Another key investigation has been the experimental development of resistance to these novel antibacterial agents. We investigated (Article 1) the antibacterial effect of selected peptidomimetics in a simulated in vivo environment using human blood plasma and serum. We speculated that the activity of peptidomimetics was hampered by the presence of blood fluids.

However, the antibacterial activity was enhanced in presence of human blood plasma but not in in presence of human blood serum. We hypothesized that complement system or clotting factors present in plasma but not in serum were causing the enhanced effect of peptidomimetics. Interestingly, in presence of heatinactivated blood matrices, the activity of the compounds decreased dramatically or no enhancement was observed, indicating that inactivation of complement has occurred.

We also determined whether the antibacterial activity of selected conventional antibiotics was affected by the presence of blood fluids and indeed the activity of a membrane active antibiotic was enhanced in presence of human plasma. We conclude that complement system and other factors present in human blood plasma interact synergistically with membrane active compounds such AMPs are.

As a result, the concentrations of peptidomimetics and peptide antibiotics needed in vivo may be lower than predicted from standard antimicrobial susceptibility testing. Unfortunately bacteria can easily adapt to AMPs in laboratory settings and we found (Manuscript 2) that in Escherichia coli through an adaptive evolution experiment.

We hypothesized that evolution of resistance to the combination would be slower than to the single compounds. However, the lineages exposed to P9-4 (alone or in combination) were the slowest adapting as compared to the other treatments. We suggest that the AMP P9-4 could be considered a promising candidate for future application in clinical settings, because of its slow resistance development rate.

Using whole-genome sequencing, we investigated the genetic basis of resistance in the adapted lineages and derived clones. Deletions in the gene encoding for the enzyme CDP-glycerophosphotransferase were the most common variants, indicating that a common sequence of mutation events has led to development of resistance.

The zeta potential of adapted lineages was less negative than that of the wild type and we therefore hypothesized that a potential mechanism of resistance relies on surface charge modifications. In Manuscript 3 we investigated the stability of the evolved resistance by re-cultivating selected resistant clones in absence of compound.

Several clones retained resistance after re-cultivation in absence of compound.
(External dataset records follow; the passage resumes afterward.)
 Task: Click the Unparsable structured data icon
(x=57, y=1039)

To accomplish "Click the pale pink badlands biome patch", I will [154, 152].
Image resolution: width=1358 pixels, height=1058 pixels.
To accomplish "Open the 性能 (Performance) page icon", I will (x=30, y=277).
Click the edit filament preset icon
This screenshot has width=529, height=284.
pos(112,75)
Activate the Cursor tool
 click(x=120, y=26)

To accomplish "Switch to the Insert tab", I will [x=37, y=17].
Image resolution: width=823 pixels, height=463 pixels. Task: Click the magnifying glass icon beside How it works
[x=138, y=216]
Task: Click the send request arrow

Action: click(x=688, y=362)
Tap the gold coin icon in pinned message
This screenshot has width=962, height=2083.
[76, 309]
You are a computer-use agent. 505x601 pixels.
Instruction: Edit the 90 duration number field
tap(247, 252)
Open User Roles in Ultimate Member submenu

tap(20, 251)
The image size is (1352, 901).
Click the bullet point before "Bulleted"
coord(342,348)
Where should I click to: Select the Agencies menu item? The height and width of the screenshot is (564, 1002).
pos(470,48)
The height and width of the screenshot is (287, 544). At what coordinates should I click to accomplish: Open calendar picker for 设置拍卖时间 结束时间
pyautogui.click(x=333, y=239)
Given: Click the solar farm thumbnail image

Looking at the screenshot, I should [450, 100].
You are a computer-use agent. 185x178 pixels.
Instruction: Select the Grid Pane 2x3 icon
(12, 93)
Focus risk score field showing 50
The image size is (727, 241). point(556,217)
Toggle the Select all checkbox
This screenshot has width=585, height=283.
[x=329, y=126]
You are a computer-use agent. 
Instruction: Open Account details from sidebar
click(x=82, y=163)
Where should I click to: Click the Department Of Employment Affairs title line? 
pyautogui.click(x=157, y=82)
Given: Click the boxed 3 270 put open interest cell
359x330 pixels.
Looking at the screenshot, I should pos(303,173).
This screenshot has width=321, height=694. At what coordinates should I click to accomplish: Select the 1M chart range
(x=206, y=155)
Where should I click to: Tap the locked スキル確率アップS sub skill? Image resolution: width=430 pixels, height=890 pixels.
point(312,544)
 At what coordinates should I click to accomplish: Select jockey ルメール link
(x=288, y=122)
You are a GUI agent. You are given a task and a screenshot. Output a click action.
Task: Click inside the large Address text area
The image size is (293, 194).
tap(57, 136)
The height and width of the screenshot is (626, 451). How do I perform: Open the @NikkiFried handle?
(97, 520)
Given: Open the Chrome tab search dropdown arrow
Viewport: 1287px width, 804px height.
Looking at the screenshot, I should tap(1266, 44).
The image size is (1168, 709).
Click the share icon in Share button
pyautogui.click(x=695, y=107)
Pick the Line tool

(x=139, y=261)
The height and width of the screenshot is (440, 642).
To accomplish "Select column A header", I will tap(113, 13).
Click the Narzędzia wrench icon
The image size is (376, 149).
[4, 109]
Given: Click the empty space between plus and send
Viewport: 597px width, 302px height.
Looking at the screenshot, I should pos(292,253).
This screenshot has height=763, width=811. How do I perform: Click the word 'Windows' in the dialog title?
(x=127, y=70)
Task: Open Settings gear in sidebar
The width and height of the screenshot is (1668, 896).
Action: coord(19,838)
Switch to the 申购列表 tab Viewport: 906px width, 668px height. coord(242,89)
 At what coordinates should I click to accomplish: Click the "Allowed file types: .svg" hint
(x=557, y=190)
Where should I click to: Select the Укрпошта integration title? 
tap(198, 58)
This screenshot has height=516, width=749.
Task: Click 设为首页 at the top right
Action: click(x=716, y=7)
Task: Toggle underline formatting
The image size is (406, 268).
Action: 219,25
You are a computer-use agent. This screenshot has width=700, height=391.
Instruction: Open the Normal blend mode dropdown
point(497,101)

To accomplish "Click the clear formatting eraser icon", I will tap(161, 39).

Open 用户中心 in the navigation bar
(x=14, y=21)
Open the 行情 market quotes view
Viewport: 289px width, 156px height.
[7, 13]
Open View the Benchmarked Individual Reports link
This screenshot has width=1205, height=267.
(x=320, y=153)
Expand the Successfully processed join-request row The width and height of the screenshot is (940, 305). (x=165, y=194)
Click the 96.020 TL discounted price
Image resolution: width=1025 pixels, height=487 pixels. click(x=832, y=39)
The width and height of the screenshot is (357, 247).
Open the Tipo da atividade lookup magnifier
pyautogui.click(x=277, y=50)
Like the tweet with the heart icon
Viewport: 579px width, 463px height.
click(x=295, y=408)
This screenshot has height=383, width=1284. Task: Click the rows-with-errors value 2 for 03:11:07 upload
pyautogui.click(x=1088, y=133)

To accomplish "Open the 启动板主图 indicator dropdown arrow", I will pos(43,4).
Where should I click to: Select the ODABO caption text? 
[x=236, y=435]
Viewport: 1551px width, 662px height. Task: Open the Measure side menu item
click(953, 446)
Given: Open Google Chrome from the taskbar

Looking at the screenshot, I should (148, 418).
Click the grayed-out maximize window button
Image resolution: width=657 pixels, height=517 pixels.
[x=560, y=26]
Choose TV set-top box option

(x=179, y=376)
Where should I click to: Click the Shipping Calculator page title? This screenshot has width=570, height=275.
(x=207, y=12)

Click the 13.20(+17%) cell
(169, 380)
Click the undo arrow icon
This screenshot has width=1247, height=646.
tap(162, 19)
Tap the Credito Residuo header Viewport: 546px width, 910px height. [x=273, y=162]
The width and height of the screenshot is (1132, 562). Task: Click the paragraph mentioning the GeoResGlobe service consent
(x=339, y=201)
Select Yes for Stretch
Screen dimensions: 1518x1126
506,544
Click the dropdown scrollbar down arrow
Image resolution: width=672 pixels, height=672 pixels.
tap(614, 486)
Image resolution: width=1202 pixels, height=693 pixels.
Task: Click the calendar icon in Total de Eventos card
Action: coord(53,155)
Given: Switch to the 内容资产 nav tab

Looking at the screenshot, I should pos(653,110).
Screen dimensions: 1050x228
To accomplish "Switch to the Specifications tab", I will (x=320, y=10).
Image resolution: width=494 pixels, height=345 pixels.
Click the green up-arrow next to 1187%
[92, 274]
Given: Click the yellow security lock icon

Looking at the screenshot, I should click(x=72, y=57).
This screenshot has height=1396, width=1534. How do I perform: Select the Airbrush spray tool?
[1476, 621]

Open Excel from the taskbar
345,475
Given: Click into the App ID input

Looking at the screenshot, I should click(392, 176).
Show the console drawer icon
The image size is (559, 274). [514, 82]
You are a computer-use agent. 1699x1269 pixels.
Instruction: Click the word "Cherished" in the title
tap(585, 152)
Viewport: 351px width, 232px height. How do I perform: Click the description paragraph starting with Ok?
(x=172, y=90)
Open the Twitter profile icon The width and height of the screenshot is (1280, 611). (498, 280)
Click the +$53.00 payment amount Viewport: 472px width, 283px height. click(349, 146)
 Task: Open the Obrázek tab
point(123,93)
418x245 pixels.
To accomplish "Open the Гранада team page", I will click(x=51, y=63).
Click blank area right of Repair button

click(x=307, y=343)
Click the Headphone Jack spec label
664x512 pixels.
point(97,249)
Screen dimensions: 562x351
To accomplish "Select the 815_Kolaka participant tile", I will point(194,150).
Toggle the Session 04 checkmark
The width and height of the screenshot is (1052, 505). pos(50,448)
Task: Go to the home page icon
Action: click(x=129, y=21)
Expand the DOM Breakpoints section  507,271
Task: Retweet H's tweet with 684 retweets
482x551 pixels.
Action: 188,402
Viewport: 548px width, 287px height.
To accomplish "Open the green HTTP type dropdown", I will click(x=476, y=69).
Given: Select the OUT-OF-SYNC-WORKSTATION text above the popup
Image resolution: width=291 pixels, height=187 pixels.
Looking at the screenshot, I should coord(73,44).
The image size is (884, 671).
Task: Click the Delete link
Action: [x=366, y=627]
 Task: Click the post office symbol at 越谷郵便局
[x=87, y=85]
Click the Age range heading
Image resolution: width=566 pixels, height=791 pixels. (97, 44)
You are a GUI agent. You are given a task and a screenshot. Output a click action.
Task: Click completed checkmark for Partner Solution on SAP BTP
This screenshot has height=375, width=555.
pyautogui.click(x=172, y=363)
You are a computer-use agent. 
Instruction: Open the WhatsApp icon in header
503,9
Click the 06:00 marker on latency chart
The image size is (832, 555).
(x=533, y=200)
Genome analyses demonstrated that deletions in the gene encoding for the enzyme CDP-glycerophosphotransferase were still present after re-cultivation. Thus, this enzyme may indeed play a key role in the mechanism of resistance.

Cross-resistance is a common feature of resistant microorganisms and we therefore determined whether the adapted, resistant clones had altered susceptibility to other antibacterial compounds. The resistant clones were also resistant to compounds with intracellular activity. However, the same clones were as susceptible as the wild type when exposed to membrane-active compounds with specific features such as lipidation, incorporation of D-amino acids and presence of IR motifs.

Thus, the concern that AMPsresistant clones may be a threat to our immunity may be overestimated. In conclusion, this PhD project supports the belief that bacteria hold the potential to develop resistance to each novel antibacterial agent. Nevertheless, strategies to circumvent resistance exist and must be pursued.